**Текст для чтения**:
Кое-кто осторожно расспрашивает: а как и где забронировать местечко, если не в пятерке, то хотя бы среди сорока пяти? Говорят, появился даже чей-то проектец: ввести форму для членов писательского союза… Писатели будут носить форму, и она будет разделяться по жанрам. Примерно: красный кант — для прозы, синий — для поэзии, а черный — для критиков (смех, аплодисменты). И значки ввести: для прозы — чернильницу, для поэзии — лиру, а для критики небольшую дубинку. Идет по улице критик с четырьмя дубинами в петлице, и все писатели на улице становятся во фронт…

((Первый всесоюзный съезд советских писателей. Стенографический отчет. М. 1934, стр. 222.))

Простодушный герой фельетона Виктора Ардова оказался проницательнее Кольцова, потому что он смекнул, что место в писательской табели о рангах будет определяться (уже определяется!) не тем, кого объявят очень талантливым, а кого гениальным, а тем, кого посадят в президиум, кого поместят в секретариат, а кого в мандатную или ревизионную комиссию.

Ну, а как будут распределяться эти места? Может быть, В ходе каких-нибудь внутриписательских споров и дискуссии? Или путем голосования?

Как бы не так!

СТАЛИН — КАГАНОВИЧУ, ЖДАНОВУ
30 августа 1934 г.

Кагановичу, Жданову.

Секретарем правления Союза писателей можно наметить либо Угарова, либо Щербакова… Состав президиума нужно пополнить Каменевым, Демьяном, Юдиным, Эренбургом. Состав Правления нужно пополнить Пильняком, дагестанцем, немцем Поволжья. Авербаха не следует вводить…

Сталин

((Сталин и Каганович. Переписка. 1932—1936 гг. М. РАСПЭН. 2001, стр. 465-466.))

И тут герой ардовского фельетона оказался куда проницательнее умного и, казалось бы, куда лучше, чем он, осведомленного Кольцова. Вспомните:

Разве вопрос… где-нибудь вентилировался? Он, Кольцов, проворачивал его в какой-нибудь инстанции?..

Слушая веселые разглагольствования Кольцова о писательских знаках отличия в петличках, участники съезда смеялись и аплодировали. Да и Виктору Ефимовичу Ардову, когда он сочинял свой фельетон, наверно, казалось, что сочиняет он нечто смешное и от реальности весьма далекое.

Так ведь и А.К. Толстому с братьями Жемчужниковыми, когда они сочиняли проект Козьмы Пруткова «О введении единомыслия в России», тоже, небось, казалось, что проект этот ну прямо-таки уморительно смешон, что ничего похожего не может быть, потому что этого не может быть никогда. Могли ли они себе представить, что каких-нибудь пятьдесят или шестьдесят лет спустя этот комический и безумный проект станет реальностью? Что на их родине и в самом деле будет выходить ОДНА ГАЗЕТА, мнения и суждения которой станут обязательными для всего населения страны?

Нет, Кольцов и Ардов, в отличие от А.К. Толстого и его соавторов по «Козьме Пруткову», кое-что о характере создающегося на съезде будущего Союза писателей, наверно, уже знали. Но все-таки вряд ли они могли тогда вообразить, во что — со временем — этот Союз превратится.

**Выдержки из материала**:
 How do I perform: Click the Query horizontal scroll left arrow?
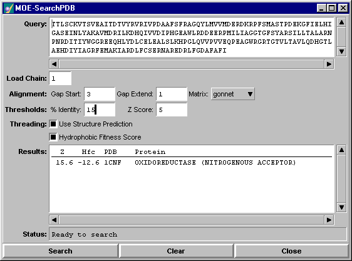[54, 64]
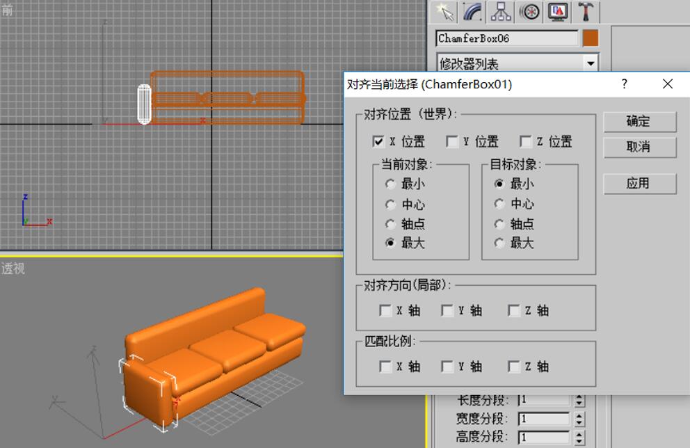Viewport: 690px width, 448px height.
Task: Open the Hierarchy panel
Action: point(501,12)
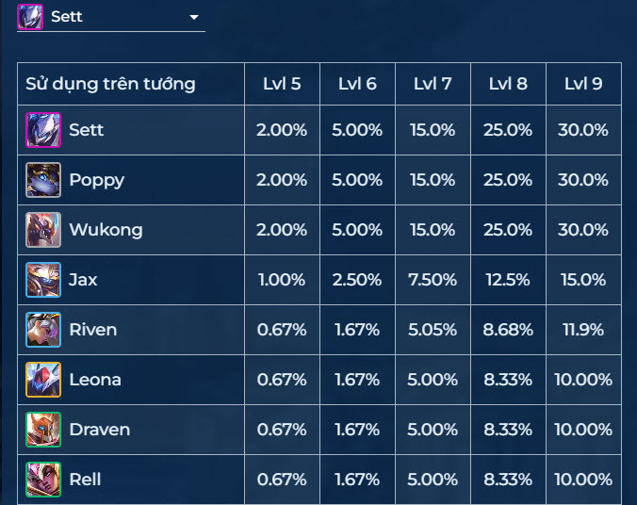
Task: Click Jax Lvl 8 value 12.5%
Action: [x=508, y=280]
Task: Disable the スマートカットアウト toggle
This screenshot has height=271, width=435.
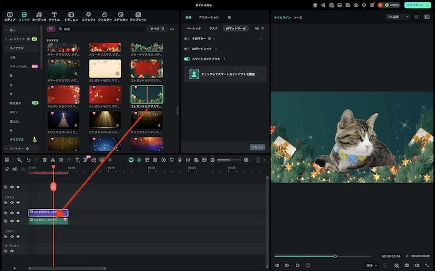Action: click(x=187, y=59)
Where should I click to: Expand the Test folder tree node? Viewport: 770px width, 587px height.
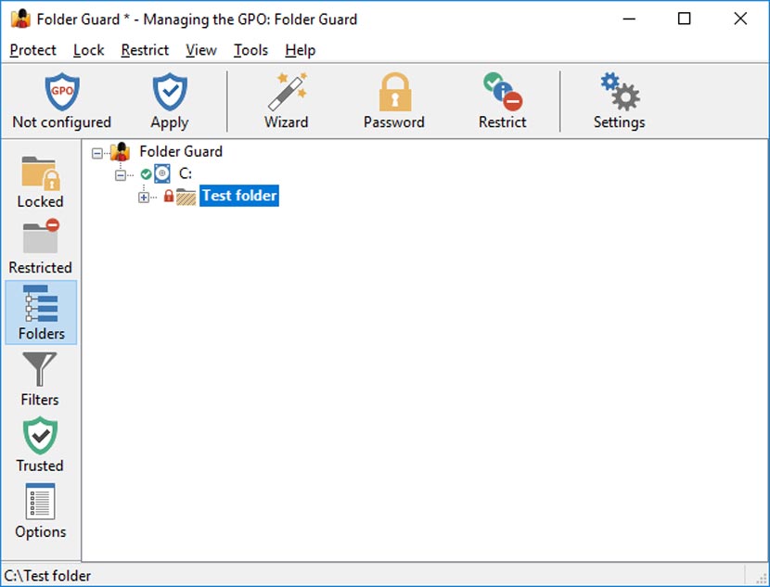(x=143, y=196)
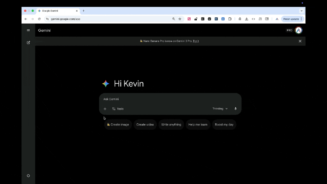Expand the tab search chevron in Chrome

click(x=301, y=11)
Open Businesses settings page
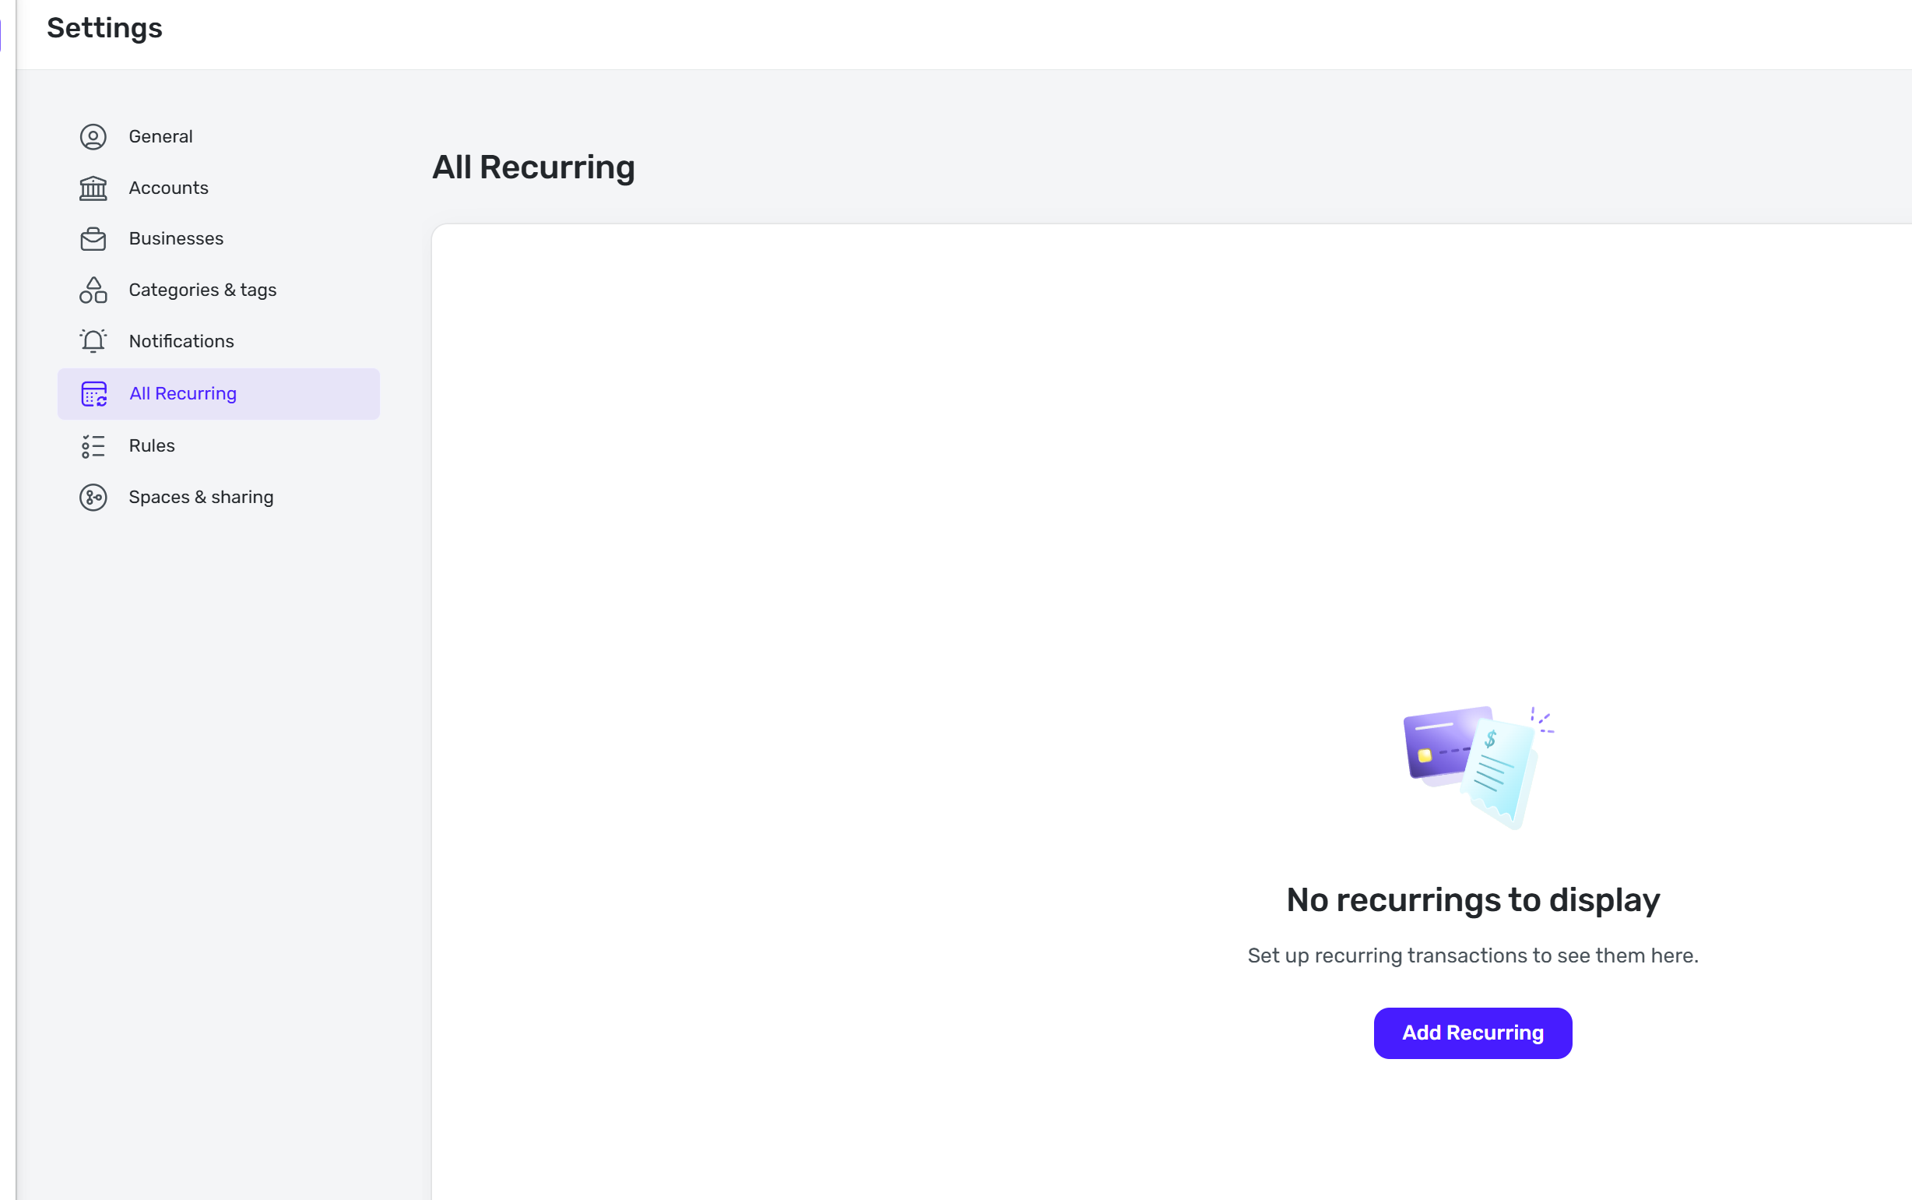Image resolution: width=1912 pixels, height=1200 pixels. pos(176,239)
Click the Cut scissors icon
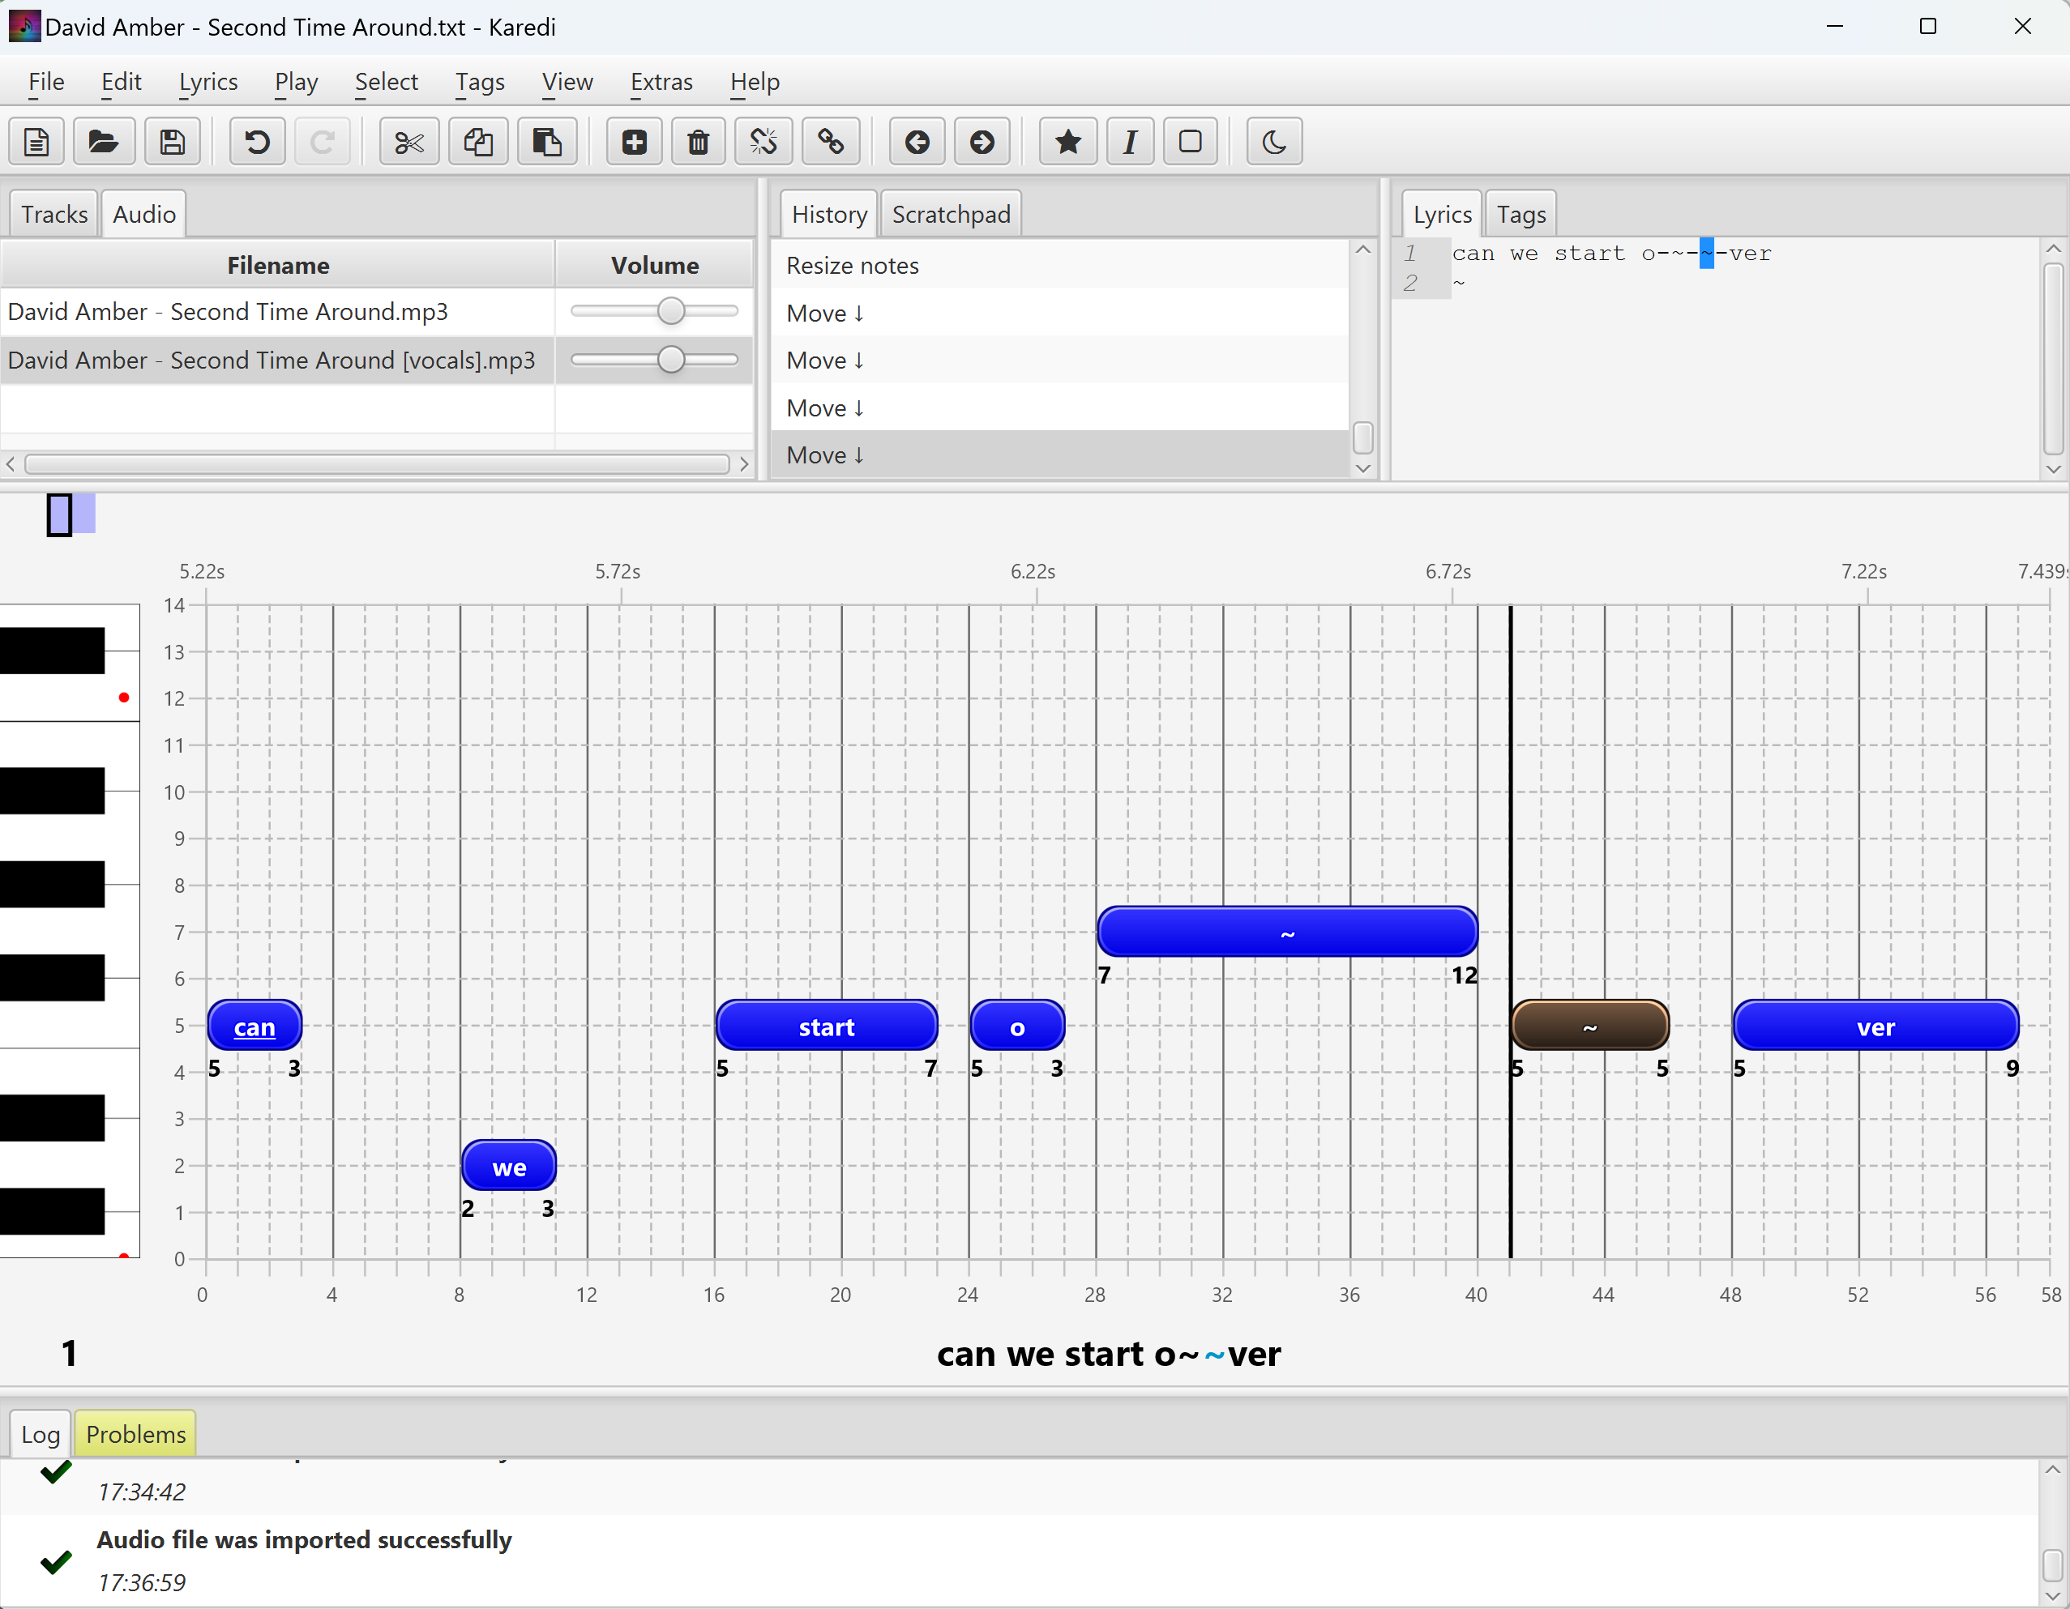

**Суть задания**: Продолжите текст о писательском съезде 1934 года и создании Союза писателей, начиная сразу после его последней фразы.

**Ответ на задание**:
Рапповцы так долго мордовали лучших писателей страны, что известие о том, что ни РАППа, ни каких-либо других групп и направлений в литературе не будет, а будет единый Союз советских писателей, было встречено с энтузиазмом.

Илья Эренбург, вспоминая (тридцать лет спустя) о тех днях, признался, что готовился к съезду, как девушка к первому балу. Это — скептик Эренбург. Так что уж говорить о других!

Эренбург так закончил свои воспоминания об этом своем «первом бале»:

Выбрали правление, одобрили устав. Горький объявил съезд закрытым. На следующий день у входа в Колонный зал неистовствовали дворники с метлами. Праздник кончился.

Смысл этого заключения ясен: праздник отшумел, начались суровые будни. Но что там ни говори, а праздник-то все-таки — был!

На самом деле, однако, праздник был насквозь фальшивый. И многим его участникам это было ясно уже тогда.

В книге «Власть и художественная интеллигенция», на которую я тут уже не раз ссылался, среди множества документов, освещающих ход съезда, опубликован и такой: «Спецсообщение секретно-политического отдела ГУГБ НКВД СССР «О ходе Всесоюзного съезда советских писателей. Отклики писателей на работу съезда».

Приведу лишь некоторые из этих откликов.

Бабель:

…так как все это делается искусственно, из-под палки, то съезд проходит мертво, как царский парад…

Пантелеймон Романов:

Отменная скука и бюрократизм, который не оживить никаким барабаном.

Украинский поэт Михаил Семенко:

Все было настолько гладко, что меня одолевает просто маниакальное желание взять кусок говна или дохлой рыбы и бросить в президиум съезда…

Это — на уровне эмоций. А самую суть происходящего выразил один из старейших тогдашних российских литераторов — А. Новиков-Прибой:

Наступает период окончательной бюрократизации литературы.

Главная цель этого помпезного государственного мероприятия состояла в том, чтобы прибрать к рукам непослушную писательскую вольницу, огосударствить литературу, сделать ее управляемой.

Полностью справиться с этой задачей удалось не сразу. На это ушли годы, даже десятилетия.

Сталин, кинувший в свое время знаменитый лозунг — «У нас незаменимых нет», когда Д.А. Поликарпов — партийный функционер, назначенный руководить писателями, — пожаловался ему, как трудно с ними работать (один — пьет, другой бабник, третий мнит себя гением и не слушается никаких распоряжений), ответил:

— В настоящий момент, товарищ Поликарпов, мы не можем предоставить Вам других писателей. Хотите работать, работайте с этими.

А ведь не кто иной, как он сам, создал эту ситуацию, при которой сбылось обещание полковника Скалозуба — дать интеллигентам «в Вольтеры» фельдфебеля:

Он в три шеренги вас построит,

А пикнете — так мигом успокоит!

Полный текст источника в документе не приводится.